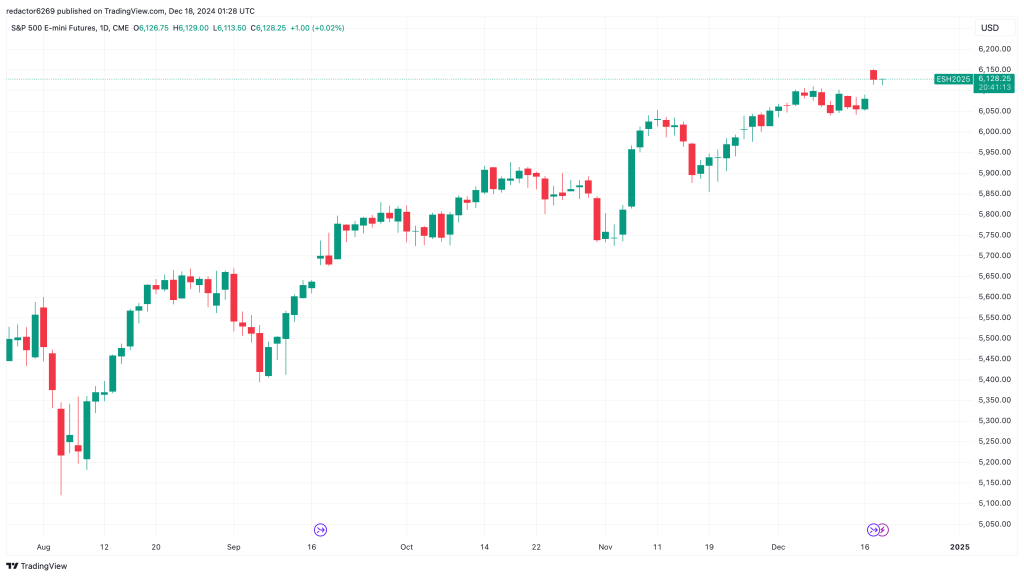Viewport: 1024px width, 577px height.
Task: Click the first purple marker near Dec 16
Action: 873,529
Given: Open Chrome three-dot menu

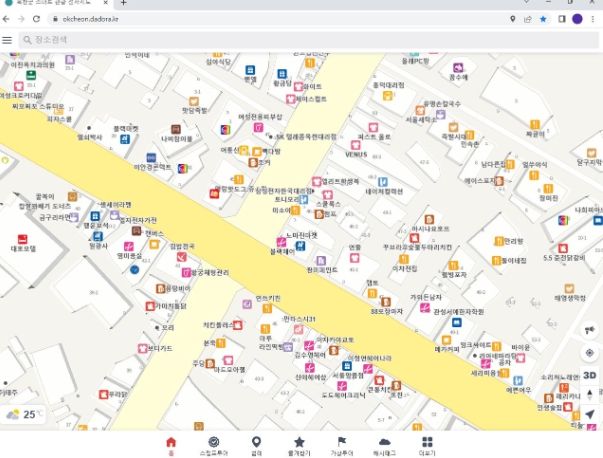Looking at the screenshot, I should (x=593, y=19).
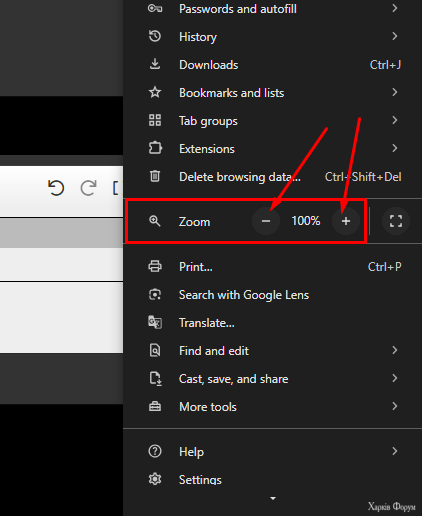This screenshot has height=516, width=422.
Task: Expand the Bookmarks and lists submenu arrow
Action: tap(395, 92)
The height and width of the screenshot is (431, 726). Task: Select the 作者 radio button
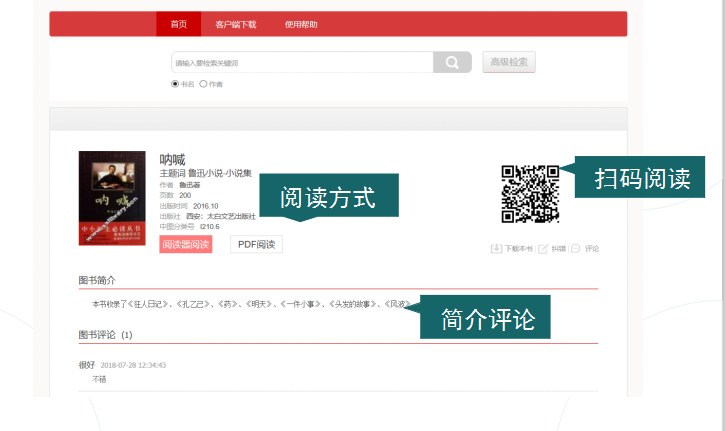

===

YOUR INSTRUCTIONS - From the line that contains "Given: Open Chrome three-dot menu" to the end of the material above, output every line exactly, both ends included, but leave out any pictures.

SOLUTION TO THE EXERCISE -
Given: Open Chrome three-dot menu

Looking at the screenshot, I should (x=593, y=19).
This screenshot has height=516, width=422.
Task: Expand the Bookmarks and lists submenu arrow
Action: tap(395, 92)
The height and width of the screenshot is (431, 726). Task: Select the 作者 radio button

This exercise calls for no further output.